**Written problem A**
From the forum post comparing the MiniDSP 10x10 HD and the nanoAVR-HD, reproduce word for word the passage that starts with the words containing "# MiniDSP 10x10" and ends with "the other sources.".
**Written problem B**
In the forum post comparing the MiniDSP 10x10 HD and the nanoAVR-HD, which two extra processing steps does the poster worry the MiniDSP 10x10 HD would add?

**Document excerpt**
## Start
# MiniDSP 10x10 HD vs. nanoAVR-HD



## pmd918 (Jan 27, 2010)

I'm trying to determine which of these devices is better for my home theater.

I want to improve bass response in my room and am considering both of these devices. The MiniDSP 10x10 HD clearly would be a more flexible approach since it would be applied after the AVP and would thus apply to all sources. My concern is that this naturally demands two additional processing steps (the A/D and D/A conversions) that could introduce inaccuracies. Should this be a real concern?

I could live with the nanoAVR-HD and just use it for my HTPC source, which I use for all BluRay and music playback. I have an Integra DHC-40.1 and could use direct mode for the output from the nanoAVR-HD, and then use Audyssey for the other sources.

So I see two problems with the MiniDSP 10x10. The obvious one is the price. The second is the additional processing, which I don't even know if I should consider it a real problem. The advantage is it would be applied to all of my sources.
## End
**Dataset extract**
## Start
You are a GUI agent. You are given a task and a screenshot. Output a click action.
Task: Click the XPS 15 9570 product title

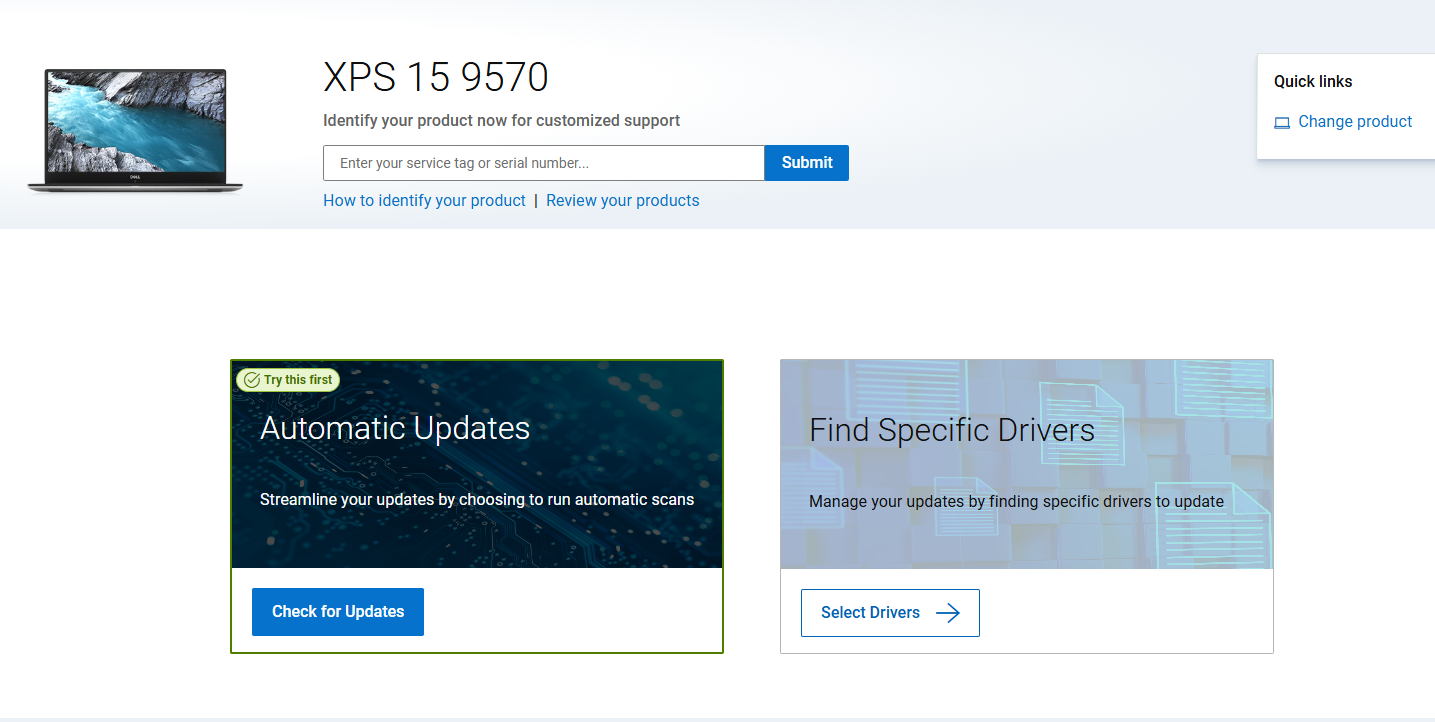pos(436,78)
## End
**Task result A**
# MiniDSP 10x10 HD vs. nanoAVR-HD



## pmd918 (Jan 27, 2010)

I'm trying to determine which of these devices is better for my home theater.

I want to improve bass response in my room and am considering both of these devices. The MiniDSP 10x10 HD clearly would be a more flexible approach since it would be applied after the AVP and would thus apply to all sources. My concern is that this naturally demands two additional processing steps (the A/D and D/A conversions) that could introduce inaccuracies. Should this be a real concern?

I could live with the nanoAVR-HD and just use it for my HTPC source, which I use for all BluRay and music playback. I have an Integra DHC-40.1 and could use direct mode for the output from the nanoAVR-HD, and then use Audyssey for the other sources.

**Task result B**
The A/D and D/A conversions.